Do this | Copy out the full listing below word for word, keeping every line in its original order.

--

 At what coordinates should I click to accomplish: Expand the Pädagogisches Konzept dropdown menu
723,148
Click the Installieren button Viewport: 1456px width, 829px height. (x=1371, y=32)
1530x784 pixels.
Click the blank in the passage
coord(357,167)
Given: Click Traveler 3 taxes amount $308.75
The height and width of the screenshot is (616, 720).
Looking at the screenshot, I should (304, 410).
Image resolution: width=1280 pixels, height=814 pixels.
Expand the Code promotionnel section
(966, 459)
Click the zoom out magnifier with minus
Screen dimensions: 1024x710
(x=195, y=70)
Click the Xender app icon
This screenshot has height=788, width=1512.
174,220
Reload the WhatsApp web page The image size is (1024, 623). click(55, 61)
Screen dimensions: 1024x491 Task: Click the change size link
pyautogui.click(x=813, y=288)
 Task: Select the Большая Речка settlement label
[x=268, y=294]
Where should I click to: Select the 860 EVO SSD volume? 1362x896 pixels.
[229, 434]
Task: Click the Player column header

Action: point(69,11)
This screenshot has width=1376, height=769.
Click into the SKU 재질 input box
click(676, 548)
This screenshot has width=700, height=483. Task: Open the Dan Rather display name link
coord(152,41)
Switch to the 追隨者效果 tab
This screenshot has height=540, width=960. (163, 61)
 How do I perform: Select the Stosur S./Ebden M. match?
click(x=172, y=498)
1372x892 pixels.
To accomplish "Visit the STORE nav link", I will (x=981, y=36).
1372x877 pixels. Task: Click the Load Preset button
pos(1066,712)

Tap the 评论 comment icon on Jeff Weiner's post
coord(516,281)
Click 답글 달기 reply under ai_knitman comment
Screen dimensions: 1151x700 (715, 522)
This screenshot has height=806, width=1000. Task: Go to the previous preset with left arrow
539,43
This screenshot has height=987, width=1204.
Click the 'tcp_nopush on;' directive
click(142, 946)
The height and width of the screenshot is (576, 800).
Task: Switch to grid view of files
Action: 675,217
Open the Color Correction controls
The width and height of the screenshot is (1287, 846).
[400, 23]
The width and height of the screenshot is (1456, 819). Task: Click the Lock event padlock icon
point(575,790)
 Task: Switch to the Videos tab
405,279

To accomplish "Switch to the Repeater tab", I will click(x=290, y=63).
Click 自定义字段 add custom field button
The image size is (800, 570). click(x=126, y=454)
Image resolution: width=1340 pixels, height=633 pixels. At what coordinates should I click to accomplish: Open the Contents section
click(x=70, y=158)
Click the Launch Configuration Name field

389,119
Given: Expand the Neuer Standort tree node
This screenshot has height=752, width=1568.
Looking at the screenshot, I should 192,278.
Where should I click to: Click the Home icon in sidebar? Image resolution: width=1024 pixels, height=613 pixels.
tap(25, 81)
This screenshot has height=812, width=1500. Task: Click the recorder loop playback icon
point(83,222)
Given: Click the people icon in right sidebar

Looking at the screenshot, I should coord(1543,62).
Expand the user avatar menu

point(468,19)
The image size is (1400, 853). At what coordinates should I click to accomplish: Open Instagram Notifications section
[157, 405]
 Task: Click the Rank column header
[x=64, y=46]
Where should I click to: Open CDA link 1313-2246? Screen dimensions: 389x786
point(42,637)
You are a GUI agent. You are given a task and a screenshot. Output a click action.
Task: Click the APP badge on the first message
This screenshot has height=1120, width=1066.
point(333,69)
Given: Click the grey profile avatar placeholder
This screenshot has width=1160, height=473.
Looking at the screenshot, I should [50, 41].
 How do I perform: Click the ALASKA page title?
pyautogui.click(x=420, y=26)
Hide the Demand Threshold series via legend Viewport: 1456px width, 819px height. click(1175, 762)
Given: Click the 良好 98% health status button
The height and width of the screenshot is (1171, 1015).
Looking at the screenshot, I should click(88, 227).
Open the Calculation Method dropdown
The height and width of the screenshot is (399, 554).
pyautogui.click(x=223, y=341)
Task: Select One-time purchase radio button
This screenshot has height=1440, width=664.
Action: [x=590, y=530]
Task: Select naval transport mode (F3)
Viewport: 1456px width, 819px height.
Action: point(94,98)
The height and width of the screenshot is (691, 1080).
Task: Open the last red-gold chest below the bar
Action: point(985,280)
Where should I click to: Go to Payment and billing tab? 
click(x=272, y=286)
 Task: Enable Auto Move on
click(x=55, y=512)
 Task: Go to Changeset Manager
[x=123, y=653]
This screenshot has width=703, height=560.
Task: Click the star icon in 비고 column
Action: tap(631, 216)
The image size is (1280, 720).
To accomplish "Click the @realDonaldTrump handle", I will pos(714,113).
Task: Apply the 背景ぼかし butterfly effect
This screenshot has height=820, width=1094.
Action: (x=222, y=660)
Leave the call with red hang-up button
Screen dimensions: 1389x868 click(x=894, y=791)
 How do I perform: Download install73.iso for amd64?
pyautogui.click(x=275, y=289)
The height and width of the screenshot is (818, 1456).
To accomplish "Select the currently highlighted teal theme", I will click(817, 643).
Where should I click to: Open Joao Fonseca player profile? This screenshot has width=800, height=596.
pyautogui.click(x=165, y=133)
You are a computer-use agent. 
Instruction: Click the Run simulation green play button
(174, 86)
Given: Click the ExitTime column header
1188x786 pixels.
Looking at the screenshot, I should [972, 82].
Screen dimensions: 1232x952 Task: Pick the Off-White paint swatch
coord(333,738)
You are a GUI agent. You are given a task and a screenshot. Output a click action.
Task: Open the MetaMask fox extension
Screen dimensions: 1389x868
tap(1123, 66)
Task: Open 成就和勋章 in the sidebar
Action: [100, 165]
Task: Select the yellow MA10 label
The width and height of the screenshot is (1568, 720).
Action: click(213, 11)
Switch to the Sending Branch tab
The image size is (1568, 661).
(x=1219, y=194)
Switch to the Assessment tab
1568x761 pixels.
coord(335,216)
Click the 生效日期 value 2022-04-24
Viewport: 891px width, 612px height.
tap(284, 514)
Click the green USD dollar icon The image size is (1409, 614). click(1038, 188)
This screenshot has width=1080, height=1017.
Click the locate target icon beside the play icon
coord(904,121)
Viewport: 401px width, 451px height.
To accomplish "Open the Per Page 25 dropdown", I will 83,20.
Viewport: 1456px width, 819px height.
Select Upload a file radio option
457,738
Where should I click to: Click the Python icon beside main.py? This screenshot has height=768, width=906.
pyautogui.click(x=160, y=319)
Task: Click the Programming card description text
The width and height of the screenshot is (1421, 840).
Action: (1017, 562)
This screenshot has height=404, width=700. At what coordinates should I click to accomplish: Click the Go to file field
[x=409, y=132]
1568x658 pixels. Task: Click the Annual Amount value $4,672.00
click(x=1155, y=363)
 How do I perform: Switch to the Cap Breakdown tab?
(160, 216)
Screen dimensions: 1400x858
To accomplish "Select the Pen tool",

--

Finished task |
 At what coordinates should I click to accomplish: Expand the Pädagogisches Konzept dropdown menu
723,148
Click the Installieren button Viewport: 1456px width, 829px height. (x=1371, y=32)
1530x784 pixels.
Click the blank in the passage
coord(357,167)
Given: Click Traveler 3 taxes amount $308.75
The height and width of the screenshot is (616, 720).
Looking at the screenshot, I should (304, 410).
Image resolution: width=1280 pixels, height=814 pixels.
Expand the Code promotionnel section
(966, 459)
Click the zoom out magnifier with minus
Screen dimensions: 1024x710
(x=195, y=70)
Click the Xender app icon
This screenshot has height=788, width=1512.
174,220
Reload the WhatsApp web page The image size is (1024, 623). click(55, 61)
Screen dimensions: 1024x491 Task: Click the change size link
pyautogui.click(x=813, y=288)
 Task: Select the Большая Речка settlement label
[x=268, y=294]
Where should I click to: Select the 860 EVO SSD volume? 1362x896 pixels.
[229, 434]
Task: Click the Player column header

Action: point(69,11)
This screenshot has width=1376, height=769.
Click into the SKU 재질 input box
click(676, 548)
This screenshot has width=700, height=483. Task: Open the Dan Rather display name link
coord(152,41)
Switch to the 追隨者效果 tab
This screenshot has height=540, width=960. (163, 61)
 How do I perform: Select the Stosur S./Ebden M. match?
click(x=172, y=498)
1372x892 pixels.
To accomplish "Visit the STORE nav link", I will (x=981, y=36).
1372x877 pixels. Task: Click the Load Preset button
pos(1066,712)

Tap the 评论 comment icon on Jeff Weiner's post
coord(516,281)
Click 답글 달기 reply under ai_knitman comment
Screen dimensions: 1151x700 (715, 522)
This screenshot has height=806, width=1000. Task: Go to the previous preset with left arrow
539,43
This screenshot has height=987, width=1204.
Click the 'tcp_nopush on;' directive
click(142, 946)
The height and width of the screenshot is (576, 800).
Task: Switch to grid view of files
Action: 675,217
Open the Color Correction controls
The width and height of the screenshot is (1287, 846).
[400, 23]
The width and height of the screenshot is (1456, 819). Task: Click the Lock event padlock icon
point(575,790)
 Task: Switch to the Videos tab
405,279

To accomplish "Switch to the Repeater tab", I will click(x=290, y=63).
Click 自定义字段 add custom field button
The image size is (800, 570). click(x=126, y=454)
Image resolution: width=1340 pixels, height=633 pixels. At what coordinates should I click to accomplish: Open the Contents section
click(x=70, y=158)
Click the Launch Configuration Name field

389,119
Given: Expand the Neuer Standort tree node
This screenshot has height=752, width=1568.
Looking at the screenshot, I should 192,278.
Where should I click to: Click the Home icon in sidebar? Image resolution: width=1024 pixels, height=613 pixels.
tap(25, 81)
This screenshot has height=812, width=1500. Task: Click the recorder loop playback icon
point(83,222)
Given: Click the people icon in right sidebar

Looking at the screenshot, I should coord(1543,62).
Expand the user avatar menu

point(468,19)
The image size is (1400, 853). At what coordinates should I click to accomplish: Open Instagram Notifications section
[157, 405]
 Task: Click the Rank column header
[x=64, y=46]
Where should I click to: Open CDA link 1313-2246? Screen dimensions: 389x786
point(42,637)
You are a GUI agent. You are given a task and a screenshot. Output a click action.
Task: Click the APP badge on the first message
This screenshot has height=1120, width=1066.
point(333,69)
Given: Click the grey profile avatar placeholder
This screenshot has width=1160, height=473.
Looking at the screenshot, I should [50, 41].
 How do I perform: Click the ALASKA page title?
pyautogui.click(x=420, y=26)
Hide the Demand Threshold series via legend Viewport: 1456px width, 819px height. click(1175, 762)
Given: Click the 良好 98% health status button
The height and width of the screenshot is (1171, 1015).
Looking at the screenshot, I should click(88, 227).
Open the Calculation Method dropdown
The height and width of the screenshot is (399, 554).
pyautogui.click(x=223, y=341)
Task: Select One-time purchase radio button
This screenshot has height=1440, width=664.
Action: [x=590, y=530]
Task: Select naval transport mode (F3)
Viewport: 1456px width, 819px height.
Action: point(94,98)
The height and width of the screenshot is (691, 1080).
Task: Open the last red-gold chest below the bar
Action: point(985,280)
Where should I click to: Go to Payment and billing tab? 
click(x=272, y=286)
 Task: Enable Auto Move on
click(x=55, y=512)
 Task: Go to Changeset Manager
[x=123, y=653]
This screenshot has width=703, height=560.
Task: Click the star icon in 비고 column
Action: tap(631, 216)
The image size is (1280, 720).
To accomplish "Click the @realDonaldTrump handle", I will pos(714,113).
Task: Apply the 背景ぼかし butterfly effect
This screenshot has height=820, width=1094.
Action: (x=222, y=660)
Leave the call with red hang-up button
Screen dimensions: 1389x868 click(x=894, y=791)
 How do I perform: Download install73.iso for amd64?
pyautogui.click(x=275, y=289)
The height and width of the screenshot is (818, 1456).
To accomplish "Select the currently highlighted teal theme", I will click(817, 643).
Where should I click to: Open Joao Fonseca player profile? This screenshot has width=800, height=596.
pyautogui.click(x=165, y=133)
You are a computer-use agent. 
Instruction: Click the Run simulation green play button
(174, 86)
Given: Click the ExitTime column header
1188x786 pixels.
Looking at the screenshot, I should [972, 82].
Screen dimensions: 1232x952 Task: Pick the Off-White paint swatch
coord(333,738)
You are a GUI agent. You are given a task and a screenshot. Output a click action.
Task: Open the MetaMask fox extension
Screen dimensions: 1389x868
tap(1123, 66)
Task: Open 成就和勋章 in the sidebar
Action: [100, 165]
Task: Select the yellow MA10 label
The width and height of the screenshot is (1568, 720).
Action: click(213, 11)
Switch to the Sending Branch tab
The image size is (1568, 661).
(x=1219, y=194)
Switch to the Assessment tab
1568x761 pixels.
coord(335,216)
Click the 生效日期 value 2022-04-24
Viewport: 891px width, 612px height.
tap(284, 514)
Click the green USD dollar icon The image size is (1409, 614). click(1038, 188)
This screenshot has width=1080, height=1017.
Click the locate target icon beside the play icon
coord(904,121)
Viewport: 401px width, 451px height.
To accomplish "Open the Per Page 25 dropdown", I will 83,20.
Viewport: 1456px width, 819px height.
Select Upload a file radio option
457,738
Where should I click to: Click the Python icon beside main.py? This screenshot has height=768, width=906.
pyautogui.click(x=160, y=319)
Task: Click the Programming card description text
The width and height of the screenshot is (1421, 840).
Action: (1017, 562)
This screenshot has height=404, width=700. At what coordinates should I click to accomplish: Click the Go to file field
[x=409, y=132]
1568x658 pixels. Task: Click the Annual Amount value $4,672.00
click(x=1155, y=363)
 How do I perform: Switch to the Cap Breakdown tab?
(160, 216)
Screen dimensions: 1400x858
To accomplish "Select the Pen tool",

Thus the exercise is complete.